- _Activity_
In your copy, include no images and return each entry exactly as written.

[[ Records for processing, beginning ]]

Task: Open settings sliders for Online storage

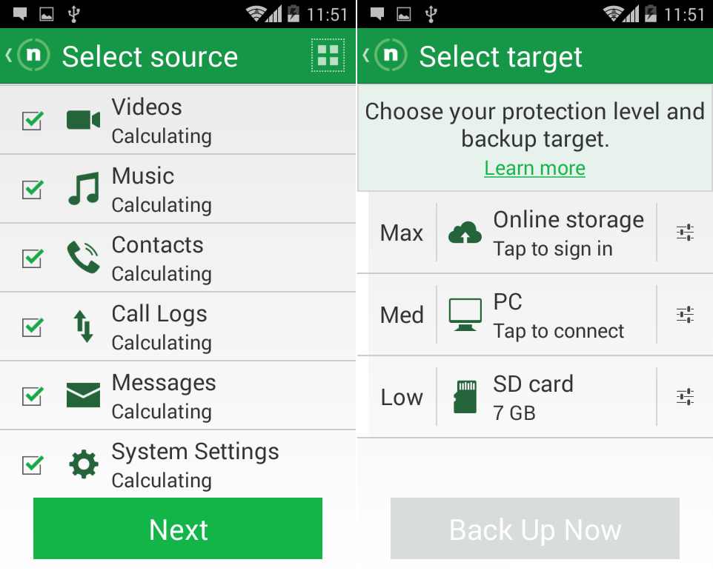Action: point(685,233)
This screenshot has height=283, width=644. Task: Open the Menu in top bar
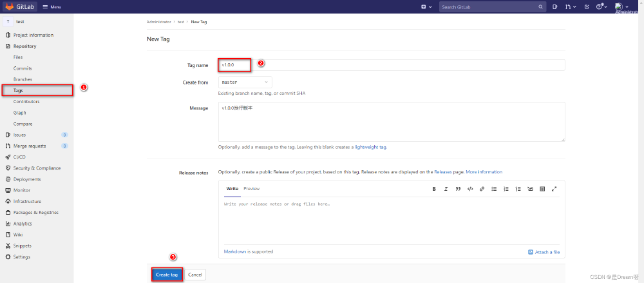click(53, 7)
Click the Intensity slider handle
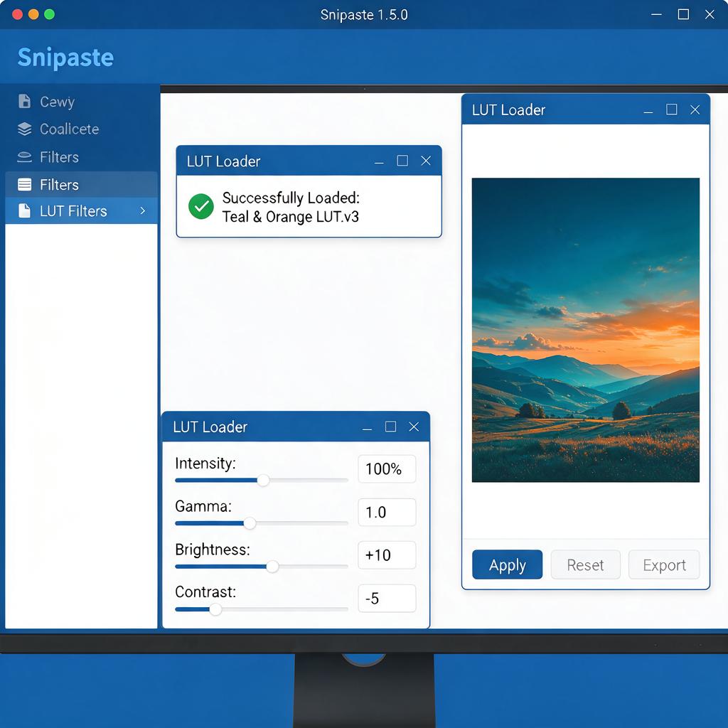The width and height of the screenshot is (728, 728). 263,480
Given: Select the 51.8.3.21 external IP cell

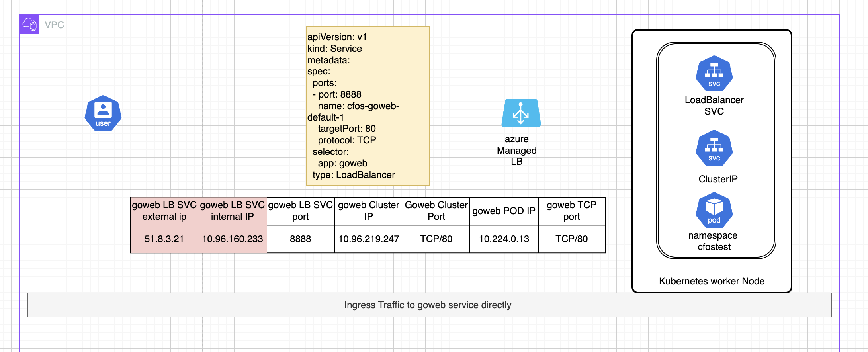Looking at the screenshot, I should [x=164, y=239].
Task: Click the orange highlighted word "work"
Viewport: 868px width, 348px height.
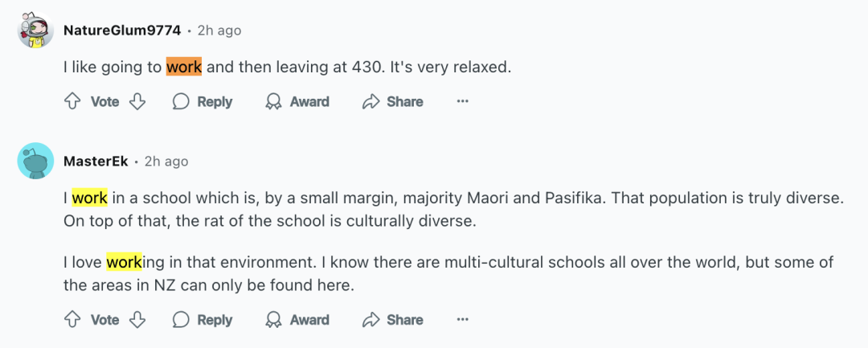Action: pos(184,68)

[[ Records for processing, end ]]

- _Result_
Task: Open settings sliders for Online storage

Action: point(685,233)
This screenshot has height=283, width=644. Task: Open the Menu in top bar
click(53, 7)
Click the Intensity slider handle
The width and height of the screenshot is (728, 728). 263,480
Given: Select the 51.8.3.21 external IP cell

Looking at the screenshot, I should [x=164, y=239].
Task: Click the orange highlighted word "work"
Viewport: 868px width, 348px height.
Action: pos(184,68)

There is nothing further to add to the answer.